The most important thing I learned during the last 3 years is that the work of one person is not enough. A comprehensive, independent center is needed, which will be able to deal with problems of Palestinian women and families in their fully complexity. Therefore I am now in the process of finding a way to set up a concelling center for women and families in Nablus and the Northern West Bank, which will be more effective in coping with the problems discussed above. As it is important to have an integrated, community-based service that networks all the areas of human services, the proposed center will have four modules - prevention and early treatment, individual and goup psychotherapy, human development, and crisis intervention. The following are the goals of the program:
1 - To help women to carry out their day-to-day functional duties in all aspects through:
a. Developing positive self-esteem and self concept in changing the view of women in the family and society.
b. Integrating women into the social professional and educational sectors.
c. Achieving of good physical and psychological health.
2 - To provide pratical support to women facing life difficulties.
3 - To enable women to examine their strenghts and weakness, and to explore appropriate change.
4 - To assist women to participate fully in the economic, social and political developments of Palestinian society.
The 4 modules will accomplish these goals by different means - by targeting specific problem populations, as well as population at risk and populations with specific developmental challenges, such as teen-agers and young parents.
Staff development will be a mejor part of the program, as we will utilize non-professional natural leaders, as well as professionals at various professional levels. Staff development is part of the community-based philosophy of the program, where women will be recruited from the target populations and be trained as lay counsellor.

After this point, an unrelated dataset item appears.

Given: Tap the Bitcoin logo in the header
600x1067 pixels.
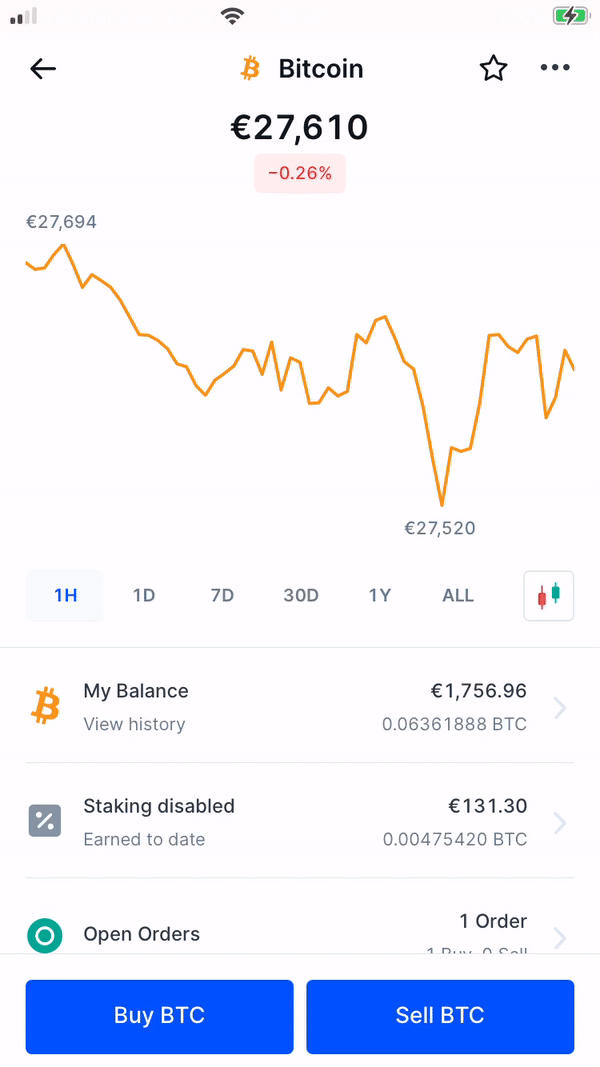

Research and evaluation will be built in to each module, helping us learn about improving the services. A public relations department will network us with similar organizations outside the Nablus area, and with other organizations working with us. Material will be desseminated through schools, well-baby clinics, women's organizations, and the media.
In conclusion, I hope I have helped you see the complexity of the problems dealt with by Palestinian women, and the urgency of setting up such a comprehensive program for women in my area.